Dear Editor,
One cannot help wondering about the underlying objective(s) of Mr E B John’s letter in Wednesday’s edition of Stabroek News titled: `Harold Davis commissioned heritage projects for the sugar industry’.
One tempting, rather inescapable interpretation of this lamentable missive is its palpable attempt to detract from the foresight and successful action being taken by the current administration of the Estate. The projects already installed and others in the process of actual implementation are ‘models’ of action speaking much louder than nice words written and/or spoken but which remain in the realm of dreams or “well-intentioned projects” without the necessary follow-up (with apologies and due respect to the memory of the late, great, foresighted Harold Davis Snr. whose lieutenants and team-members, including Mr E B John have obviously let him down!)
But the most heart-warming, soul-soothing and encouraging aspects of the projects underway at Skeldon Estate are the ones that go way beyond opening-up the erstwhile expatriate facilities in the Senior Staff Compound to “the few city-based foreigners (diplomats)…..who sought to spend holiday week-ends at far Skeldon”. The current administration at Skeldon Estate has effectively broken the mimicry of the “Senior staff Compound” by opening up all the compound facilities to the immediate Corriverton and wider Guyanese communities; the rank & file present & past sugar workers et al.
Individuals, families, school groups, churches and other social organizations are allowed, of course with appropriate controls in place, to use the tennis club, swimming pool, staff club, and whatever other recreational facilities are available or soon-to-be made available, example: hard- and soft-ball cricket, volleyball, archery, pond fishing etc; Cost-controls and financial self-sufficiency while maintaining civility, security and behavioural standards are primary considerations.
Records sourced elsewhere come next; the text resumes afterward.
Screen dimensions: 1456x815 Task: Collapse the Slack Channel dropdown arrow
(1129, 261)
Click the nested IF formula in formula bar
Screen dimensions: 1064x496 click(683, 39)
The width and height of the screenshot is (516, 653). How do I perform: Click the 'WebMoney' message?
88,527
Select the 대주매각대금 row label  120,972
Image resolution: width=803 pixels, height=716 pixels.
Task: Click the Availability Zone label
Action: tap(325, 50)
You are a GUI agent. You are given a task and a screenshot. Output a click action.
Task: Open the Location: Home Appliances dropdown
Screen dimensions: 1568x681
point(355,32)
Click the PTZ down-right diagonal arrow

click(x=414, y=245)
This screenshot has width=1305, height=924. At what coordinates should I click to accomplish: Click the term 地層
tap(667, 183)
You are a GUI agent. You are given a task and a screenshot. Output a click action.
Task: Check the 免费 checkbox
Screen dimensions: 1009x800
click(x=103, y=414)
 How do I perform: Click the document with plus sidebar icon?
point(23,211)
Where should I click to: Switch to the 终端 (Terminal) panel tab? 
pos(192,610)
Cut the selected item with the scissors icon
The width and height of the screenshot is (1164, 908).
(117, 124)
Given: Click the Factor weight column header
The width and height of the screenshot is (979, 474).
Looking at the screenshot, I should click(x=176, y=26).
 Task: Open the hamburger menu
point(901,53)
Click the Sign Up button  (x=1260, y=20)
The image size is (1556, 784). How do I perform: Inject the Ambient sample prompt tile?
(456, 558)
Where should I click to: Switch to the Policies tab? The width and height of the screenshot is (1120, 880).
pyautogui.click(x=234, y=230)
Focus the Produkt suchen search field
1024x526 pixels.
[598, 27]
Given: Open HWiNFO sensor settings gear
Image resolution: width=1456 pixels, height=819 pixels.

A major income-generating initiative is the economic rental of the vacant staff houses to respectable, established family-oriented individuals and transient professionals attached to banks and institutions in the vicinity.
Furthermore, the temptation to ‘cannibalize’ the old factory in response to intense requests for ‘parts’ for currently operational factories is a constant battle between current corporate economic needs and what even the ‘principals’ at Head Office often regard as esoteric, non-economic considerations. The balancing act cannot be under-estimated. Preservation of the old Skeldon Factory is not just ‘talk’, but, as in the case of the Senior Staff Compound, action has been and is being taken in as pragmatic, cost-effective and sustainable ways as possible. The estate management must be complimented for ‘walking the talk’!